» PROBLEM STATEMENT
In the records, swap "GUI agent" for "desktop assistant" and leave everything else unchanged.

Extracted records:
┄┄┄┄┄┄┄┄┄┄
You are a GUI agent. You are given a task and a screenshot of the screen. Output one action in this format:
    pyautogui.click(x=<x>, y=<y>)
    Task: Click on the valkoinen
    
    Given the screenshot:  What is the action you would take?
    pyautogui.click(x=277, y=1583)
┄┄┄┄┄┄┄┄┄┄
» RESULT
You are a desktop assistant. You are given a task and a screenshot of the screen. Output one action in this format:
    pyautogui.click(x=<x>, y=<y>)
    Task: Click on the valkoinen
    
    Given the screenshot:  What is the action you would take?
    pyautogui.click(x=277, y=1583)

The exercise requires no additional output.